Why async and await are needed in Javascript - Performance Analysis
When we use async and await in JavaScript, we want to handle tasks that take time without stopping everything else.
We ask: How does waiting for these tasks affect how long the program runs?
Analyze the time complexity of the following code snippet.
async function fetchData() {
const data1 = await fetch('url1');
const data2 = await fetch('url2');
return [data1, data2];
}
This code waits for two data fetches one after the other before continuing.
Identify the loops, recursion, array traversals that repeat.
- Primary operation: Two fetch calls that wait for responses.

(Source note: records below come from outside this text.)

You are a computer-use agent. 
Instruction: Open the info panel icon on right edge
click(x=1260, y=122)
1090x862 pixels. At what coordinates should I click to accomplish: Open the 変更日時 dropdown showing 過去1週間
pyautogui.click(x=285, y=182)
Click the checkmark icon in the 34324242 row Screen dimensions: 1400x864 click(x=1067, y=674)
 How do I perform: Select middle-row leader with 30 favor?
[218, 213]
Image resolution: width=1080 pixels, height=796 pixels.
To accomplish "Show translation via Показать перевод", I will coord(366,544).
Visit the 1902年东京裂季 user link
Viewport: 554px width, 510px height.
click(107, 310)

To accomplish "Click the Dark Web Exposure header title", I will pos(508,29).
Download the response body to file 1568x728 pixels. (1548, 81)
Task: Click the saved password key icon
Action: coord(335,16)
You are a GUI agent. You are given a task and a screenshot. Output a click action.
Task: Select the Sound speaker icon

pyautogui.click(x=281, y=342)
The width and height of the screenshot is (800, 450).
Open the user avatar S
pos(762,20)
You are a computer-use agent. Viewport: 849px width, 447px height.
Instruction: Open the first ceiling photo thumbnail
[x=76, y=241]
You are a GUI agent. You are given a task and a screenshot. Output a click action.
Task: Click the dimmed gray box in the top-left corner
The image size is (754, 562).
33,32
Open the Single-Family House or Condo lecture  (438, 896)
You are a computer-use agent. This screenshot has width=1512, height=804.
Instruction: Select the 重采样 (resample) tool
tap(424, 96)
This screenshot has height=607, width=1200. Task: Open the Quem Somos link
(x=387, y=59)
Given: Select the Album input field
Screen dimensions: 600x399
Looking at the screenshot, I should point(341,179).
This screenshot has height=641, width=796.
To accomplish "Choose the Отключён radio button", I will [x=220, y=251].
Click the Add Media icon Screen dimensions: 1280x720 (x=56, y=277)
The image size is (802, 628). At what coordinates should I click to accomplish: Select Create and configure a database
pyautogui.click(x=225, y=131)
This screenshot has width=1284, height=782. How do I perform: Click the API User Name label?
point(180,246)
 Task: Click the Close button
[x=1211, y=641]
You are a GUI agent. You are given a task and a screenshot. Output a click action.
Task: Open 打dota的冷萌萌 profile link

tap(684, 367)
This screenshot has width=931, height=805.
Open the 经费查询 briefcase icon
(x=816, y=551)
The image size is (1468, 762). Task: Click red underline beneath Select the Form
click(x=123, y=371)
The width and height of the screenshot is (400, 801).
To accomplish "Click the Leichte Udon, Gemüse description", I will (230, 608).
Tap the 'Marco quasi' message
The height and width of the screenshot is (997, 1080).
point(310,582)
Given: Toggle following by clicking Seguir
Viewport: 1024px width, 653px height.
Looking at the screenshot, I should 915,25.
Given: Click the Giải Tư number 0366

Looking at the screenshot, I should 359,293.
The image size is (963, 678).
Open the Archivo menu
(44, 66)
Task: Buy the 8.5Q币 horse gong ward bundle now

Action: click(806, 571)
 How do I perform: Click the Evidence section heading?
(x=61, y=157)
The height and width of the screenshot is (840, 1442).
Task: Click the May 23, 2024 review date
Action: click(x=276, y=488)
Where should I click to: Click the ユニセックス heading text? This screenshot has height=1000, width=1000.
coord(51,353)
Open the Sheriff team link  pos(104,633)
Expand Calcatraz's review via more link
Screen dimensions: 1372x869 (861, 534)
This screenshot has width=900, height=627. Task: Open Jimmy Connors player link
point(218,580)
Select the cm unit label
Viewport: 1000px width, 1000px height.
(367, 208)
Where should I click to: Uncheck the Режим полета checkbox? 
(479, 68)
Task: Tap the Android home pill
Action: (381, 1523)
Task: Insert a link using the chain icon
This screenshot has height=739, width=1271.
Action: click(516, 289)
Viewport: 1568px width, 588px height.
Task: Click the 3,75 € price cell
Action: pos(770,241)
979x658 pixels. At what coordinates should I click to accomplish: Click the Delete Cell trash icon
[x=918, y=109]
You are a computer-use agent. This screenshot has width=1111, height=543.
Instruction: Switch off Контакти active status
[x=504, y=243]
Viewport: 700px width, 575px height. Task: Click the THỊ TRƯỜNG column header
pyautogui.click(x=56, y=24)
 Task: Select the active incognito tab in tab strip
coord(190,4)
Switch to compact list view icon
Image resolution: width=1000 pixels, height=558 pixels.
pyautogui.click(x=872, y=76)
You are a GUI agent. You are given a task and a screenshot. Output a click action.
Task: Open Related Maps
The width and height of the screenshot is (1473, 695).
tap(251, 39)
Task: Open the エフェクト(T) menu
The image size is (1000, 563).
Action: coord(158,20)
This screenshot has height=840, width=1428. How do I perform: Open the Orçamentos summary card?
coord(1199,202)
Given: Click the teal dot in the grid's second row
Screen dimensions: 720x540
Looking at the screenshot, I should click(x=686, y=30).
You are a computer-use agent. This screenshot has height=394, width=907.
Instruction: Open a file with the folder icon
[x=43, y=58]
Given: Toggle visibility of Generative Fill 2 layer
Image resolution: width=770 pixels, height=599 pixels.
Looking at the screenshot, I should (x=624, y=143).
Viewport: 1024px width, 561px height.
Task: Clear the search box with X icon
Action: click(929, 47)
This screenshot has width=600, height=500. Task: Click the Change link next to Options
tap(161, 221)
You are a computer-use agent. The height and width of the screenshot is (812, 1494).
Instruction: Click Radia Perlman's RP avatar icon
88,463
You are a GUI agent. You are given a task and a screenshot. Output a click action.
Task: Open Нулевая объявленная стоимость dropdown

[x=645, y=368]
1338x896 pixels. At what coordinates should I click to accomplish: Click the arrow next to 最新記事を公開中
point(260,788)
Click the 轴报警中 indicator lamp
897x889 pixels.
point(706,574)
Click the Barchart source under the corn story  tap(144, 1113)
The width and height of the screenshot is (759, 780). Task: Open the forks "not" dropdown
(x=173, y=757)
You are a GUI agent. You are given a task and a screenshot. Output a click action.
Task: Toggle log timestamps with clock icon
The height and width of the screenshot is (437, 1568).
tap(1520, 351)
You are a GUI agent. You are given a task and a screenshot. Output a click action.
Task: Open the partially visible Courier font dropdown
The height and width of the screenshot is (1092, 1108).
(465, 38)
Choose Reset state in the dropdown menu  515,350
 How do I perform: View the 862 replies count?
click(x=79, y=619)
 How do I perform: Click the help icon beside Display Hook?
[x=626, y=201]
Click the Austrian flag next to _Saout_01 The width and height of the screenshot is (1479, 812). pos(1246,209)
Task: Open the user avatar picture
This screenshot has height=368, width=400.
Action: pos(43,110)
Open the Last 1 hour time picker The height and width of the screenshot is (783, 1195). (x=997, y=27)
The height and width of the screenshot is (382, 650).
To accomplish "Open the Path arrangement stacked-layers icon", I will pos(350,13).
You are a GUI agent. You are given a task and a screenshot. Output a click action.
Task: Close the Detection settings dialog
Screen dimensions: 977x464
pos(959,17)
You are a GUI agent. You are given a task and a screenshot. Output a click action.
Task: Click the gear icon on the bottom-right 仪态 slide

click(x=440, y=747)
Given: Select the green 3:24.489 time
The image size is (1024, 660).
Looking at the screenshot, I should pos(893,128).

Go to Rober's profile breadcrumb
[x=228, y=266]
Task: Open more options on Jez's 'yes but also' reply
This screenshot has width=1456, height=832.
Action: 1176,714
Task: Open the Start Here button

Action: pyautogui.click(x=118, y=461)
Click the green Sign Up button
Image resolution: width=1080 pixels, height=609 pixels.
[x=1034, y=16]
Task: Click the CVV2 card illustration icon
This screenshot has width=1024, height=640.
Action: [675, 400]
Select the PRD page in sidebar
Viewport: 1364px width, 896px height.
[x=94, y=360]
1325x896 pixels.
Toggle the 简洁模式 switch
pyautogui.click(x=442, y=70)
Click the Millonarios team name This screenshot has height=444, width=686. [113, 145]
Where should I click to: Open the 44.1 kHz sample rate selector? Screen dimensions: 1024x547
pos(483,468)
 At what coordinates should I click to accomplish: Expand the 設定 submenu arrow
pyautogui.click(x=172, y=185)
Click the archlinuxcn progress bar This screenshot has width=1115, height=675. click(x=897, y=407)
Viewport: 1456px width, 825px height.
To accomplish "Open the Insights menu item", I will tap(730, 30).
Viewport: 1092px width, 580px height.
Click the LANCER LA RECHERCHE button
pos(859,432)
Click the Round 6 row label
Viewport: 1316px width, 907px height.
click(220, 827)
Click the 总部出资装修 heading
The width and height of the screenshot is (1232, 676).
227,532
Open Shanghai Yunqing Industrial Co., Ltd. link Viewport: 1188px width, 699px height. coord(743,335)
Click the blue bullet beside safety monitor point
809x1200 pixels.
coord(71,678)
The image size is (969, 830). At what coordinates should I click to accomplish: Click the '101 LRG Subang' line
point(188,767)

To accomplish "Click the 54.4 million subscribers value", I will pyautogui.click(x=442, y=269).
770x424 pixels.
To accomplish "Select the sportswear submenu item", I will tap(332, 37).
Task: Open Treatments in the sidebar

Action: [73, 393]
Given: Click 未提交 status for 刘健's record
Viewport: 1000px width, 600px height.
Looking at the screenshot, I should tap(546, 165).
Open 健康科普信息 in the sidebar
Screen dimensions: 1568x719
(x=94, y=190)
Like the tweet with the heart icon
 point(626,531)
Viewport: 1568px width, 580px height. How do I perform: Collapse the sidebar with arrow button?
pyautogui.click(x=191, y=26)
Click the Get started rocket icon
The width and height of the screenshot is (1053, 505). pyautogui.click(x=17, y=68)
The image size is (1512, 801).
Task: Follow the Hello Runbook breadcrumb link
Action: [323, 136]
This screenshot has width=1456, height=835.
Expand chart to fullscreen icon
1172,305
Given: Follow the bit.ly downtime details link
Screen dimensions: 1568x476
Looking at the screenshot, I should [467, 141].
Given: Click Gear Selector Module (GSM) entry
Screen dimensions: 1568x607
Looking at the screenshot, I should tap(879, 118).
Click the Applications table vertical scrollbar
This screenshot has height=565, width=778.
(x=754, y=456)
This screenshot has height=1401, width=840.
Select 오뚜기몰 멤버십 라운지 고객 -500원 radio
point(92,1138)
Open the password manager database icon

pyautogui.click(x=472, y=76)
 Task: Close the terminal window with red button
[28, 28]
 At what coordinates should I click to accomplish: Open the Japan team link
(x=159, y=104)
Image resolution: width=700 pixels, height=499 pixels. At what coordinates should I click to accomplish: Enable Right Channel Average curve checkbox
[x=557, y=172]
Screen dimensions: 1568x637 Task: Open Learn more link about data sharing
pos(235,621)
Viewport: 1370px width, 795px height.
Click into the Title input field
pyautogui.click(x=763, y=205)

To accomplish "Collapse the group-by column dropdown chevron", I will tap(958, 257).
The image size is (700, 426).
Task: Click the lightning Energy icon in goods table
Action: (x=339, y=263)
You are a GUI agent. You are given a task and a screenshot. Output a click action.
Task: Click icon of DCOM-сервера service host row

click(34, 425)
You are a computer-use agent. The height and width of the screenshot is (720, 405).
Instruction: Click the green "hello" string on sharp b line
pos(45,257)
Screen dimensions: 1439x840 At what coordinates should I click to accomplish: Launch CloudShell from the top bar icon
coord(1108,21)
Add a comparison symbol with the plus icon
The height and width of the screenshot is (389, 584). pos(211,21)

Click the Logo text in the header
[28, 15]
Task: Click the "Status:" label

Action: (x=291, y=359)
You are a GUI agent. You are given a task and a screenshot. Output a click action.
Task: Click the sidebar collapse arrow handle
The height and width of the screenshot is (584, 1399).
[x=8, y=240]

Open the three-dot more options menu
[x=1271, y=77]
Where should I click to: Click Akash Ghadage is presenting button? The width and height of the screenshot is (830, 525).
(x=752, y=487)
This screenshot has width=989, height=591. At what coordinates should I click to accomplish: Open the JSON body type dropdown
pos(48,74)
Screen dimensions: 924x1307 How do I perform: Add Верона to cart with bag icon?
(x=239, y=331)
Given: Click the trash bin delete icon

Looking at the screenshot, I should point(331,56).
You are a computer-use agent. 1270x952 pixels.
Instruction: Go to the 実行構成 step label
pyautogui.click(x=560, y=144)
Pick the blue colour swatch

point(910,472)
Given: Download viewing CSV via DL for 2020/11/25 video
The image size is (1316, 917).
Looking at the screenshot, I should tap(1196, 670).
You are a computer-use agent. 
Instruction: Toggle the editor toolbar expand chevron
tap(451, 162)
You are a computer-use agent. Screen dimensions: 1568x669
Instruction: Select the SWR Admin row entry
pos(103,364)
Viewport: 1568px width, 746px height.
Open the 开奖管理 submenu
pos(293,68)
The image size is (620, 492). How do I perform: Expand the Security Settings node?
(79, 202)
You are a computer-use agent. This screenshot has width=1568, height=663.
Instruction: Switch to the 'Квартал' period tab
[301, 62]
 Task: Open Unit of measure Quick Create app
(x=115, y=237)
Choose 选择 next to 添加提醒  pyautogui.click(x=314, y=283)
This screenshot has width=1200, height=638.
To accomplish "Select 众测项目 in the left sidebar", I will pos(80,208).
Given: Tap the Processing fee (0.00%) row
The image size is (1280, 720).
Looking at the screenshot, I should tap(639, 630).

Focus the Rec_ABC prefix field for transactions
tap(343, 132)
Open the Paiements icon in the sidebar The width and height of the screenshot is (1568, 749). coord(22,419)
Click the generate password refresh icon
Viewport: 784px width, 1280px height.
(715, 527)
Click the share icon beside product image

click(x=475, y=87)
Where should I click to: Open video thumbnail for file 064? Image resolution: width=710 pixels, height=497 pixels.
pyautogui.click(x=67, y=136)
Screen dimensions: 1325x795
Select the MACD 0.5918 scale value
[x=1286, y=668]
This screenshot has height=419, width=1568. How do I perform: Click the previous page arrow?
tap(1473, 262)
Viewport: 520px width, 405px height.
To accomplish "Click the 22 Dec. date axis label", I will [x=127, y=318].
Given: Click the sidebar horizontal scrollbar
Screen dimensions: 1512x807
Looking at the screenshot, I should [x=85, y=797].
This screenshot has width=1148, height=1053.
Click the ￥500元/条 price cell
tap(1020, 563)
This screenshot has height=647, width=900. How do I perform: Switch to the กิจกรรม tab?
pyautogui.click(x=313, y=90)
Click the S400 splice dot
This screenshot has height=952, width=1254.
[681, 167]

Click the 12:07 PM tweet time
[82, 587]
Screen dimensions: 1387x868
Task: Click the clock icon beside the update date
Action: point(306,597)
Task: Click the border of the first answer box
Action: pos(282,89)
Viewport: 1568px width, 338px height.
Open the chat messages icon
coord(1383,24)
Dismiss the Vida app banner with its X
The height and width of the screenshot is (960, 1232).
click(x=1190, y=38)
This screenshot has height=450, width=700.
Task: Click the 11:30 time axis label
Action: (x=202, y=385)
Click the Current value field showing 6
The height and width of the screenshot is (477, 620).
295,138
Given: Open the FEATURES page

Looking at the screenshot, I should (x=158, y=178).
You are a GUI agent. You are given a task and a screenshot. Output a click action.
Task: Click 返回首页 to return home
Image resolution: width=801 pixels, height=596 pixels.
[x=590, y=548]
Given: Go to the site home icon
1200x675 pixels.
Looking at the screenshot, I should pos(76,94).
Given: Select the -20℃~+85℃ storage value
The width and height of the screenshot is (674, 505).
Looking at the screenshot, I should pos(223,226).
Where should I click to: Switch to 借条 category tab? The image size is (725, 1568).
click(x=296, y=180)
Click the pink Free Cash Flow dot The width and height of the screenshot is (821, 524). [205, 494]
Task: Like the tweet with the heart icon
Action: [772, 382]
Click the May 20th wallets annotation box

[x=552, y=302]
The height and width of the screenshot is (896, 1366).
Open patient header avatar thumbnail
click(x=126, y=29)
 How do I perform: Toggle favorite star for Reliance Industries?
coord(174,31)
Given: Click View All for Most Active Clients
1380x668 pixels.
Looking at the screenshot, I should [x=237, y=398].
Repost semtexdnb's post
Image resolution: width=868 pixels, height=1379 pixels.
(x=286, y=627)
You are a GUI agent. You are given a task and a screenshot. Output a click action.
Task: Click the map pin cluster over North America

- How many times: Each fetch runs once, but they run one after another.
Explain the growth pattern intuitively.
| Input Size (n) | Approx. Operations |
|---|---|
| 2 (two fetches) | Wait for fetch 1 + wait for fetch 2 |
| 4 (four fetches) | Wait for fetch 1 + fetch 2 + fetch 3 + fetch 4 |
| 10 (ten fetches) | Wait for all 10 fetches one by one |
Pattern observation: Total wait time adds up because each fetch waits for the previous one to finish.
Time Complexity: O(n)
This means the total time grows directly with the number of async tasks done one after another.
[X] Wrong: "Using async and await makes tasks run at the same time."
[OK] Correct: Await pauses the code until the task finishes, so tasks run one after another, not together.
Understanding how async and await affect time helps you explain how programs handle waiting without freezing.
"What if we started all fetches without await, then awaited them all together? How would the time complexity change?"